According to the Nuclear Energy Institute, more than 71,000 tons of nuclear waste is being improperly stored in the U.S. with more than 100 million gallons of hazardous liquid waste created from nuclear weapons.
These radioactive materials generate serious health concerns for populations who live near nuclear power plants. The Department of Veterans Affairs has linked 21 different types of cancers as side effects of being contaminated with the nuclear waste.
In fact, according to the Union of Concerned Scientists, “one of three Americans lives within 50 miles of nuclear waste.”
With this many Americans living close to nuclear waste, this is an issue that effects everyone and is not defined by party lines, race or gender.
With the scope of nuclear waste and its catastrophic and life-threatening side effects, why hasn’t the U. S. government done more to contain the problem?
And that’s where the situation gets tricky.
Many experts agree that the best place to store nuclear waste is deep underground. Without a sufficient underground storage facility, the U.S. has been leaving its nuclear waste above ground sitting in plants and allowing the radioactive material to seep into the surrounding areas.
However, this doesn’t have to be the U.S.’s permeant solution to dealing with nuclear waste.
Scientists have picked and prepped a site, Yucca Mountain in Nevada, to be our designated nuclear waste storage facility.
But due to the intense lobbying by citizens of Nevada, led by Sen. Harry Reid, their efforts eventually shut the Yucca site down.
While Reid’s concern with storing nuclear waste in his state is justified, leaving the waste where it is causes serious concerns and cannot be allowed to stand. All of us are threatened by nuclear waste with how we currently do things.
Reid failed to offer a counter site to store the waste, suggesting instead to just leave the waste where it is. This, however, is being negligent toward the health effects of encountering radiation and ignoring the fact that leaving nuclear waste unattended could cause a cataclysmic event that would endanger millions of people’s lives.

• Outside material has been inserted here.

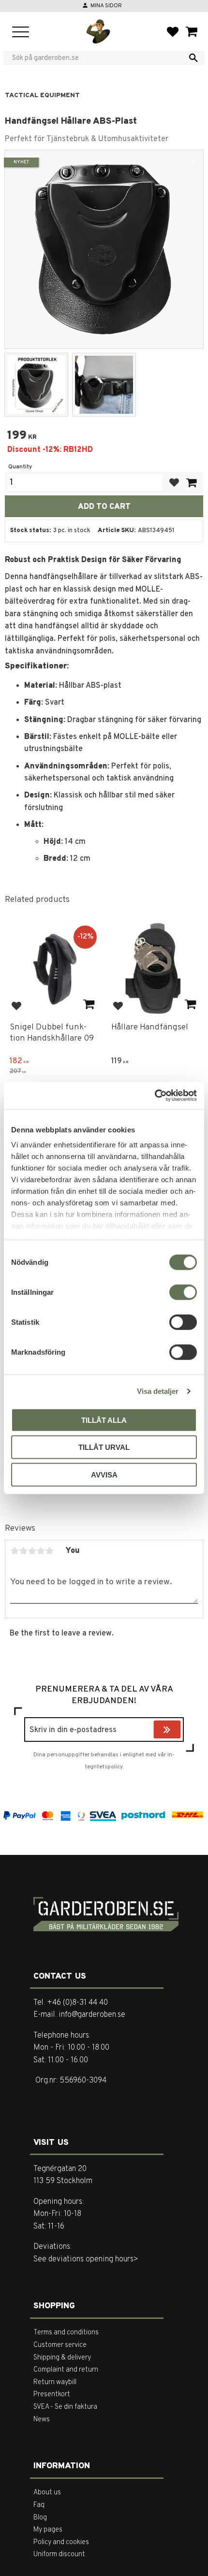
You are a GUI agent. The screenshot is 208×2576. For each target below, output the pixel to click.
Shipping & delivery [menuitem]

Yucca is the only site in the U.S. that has been thoroughly researched and prepped to dispose of nuclear waste. In fact, the government has already spent 15 billion dollars preparing the site, and now all that money has gone to waste.
Sadly, this problem is nothing new to Americans. We have been dealing with it since the creation of nuclear weapons and energy, and we still haven’t come to an agreeable solution.
Nuclear waste harms everyone, and we need Yucca Mountain to be the permanent solution to a dangerous problem.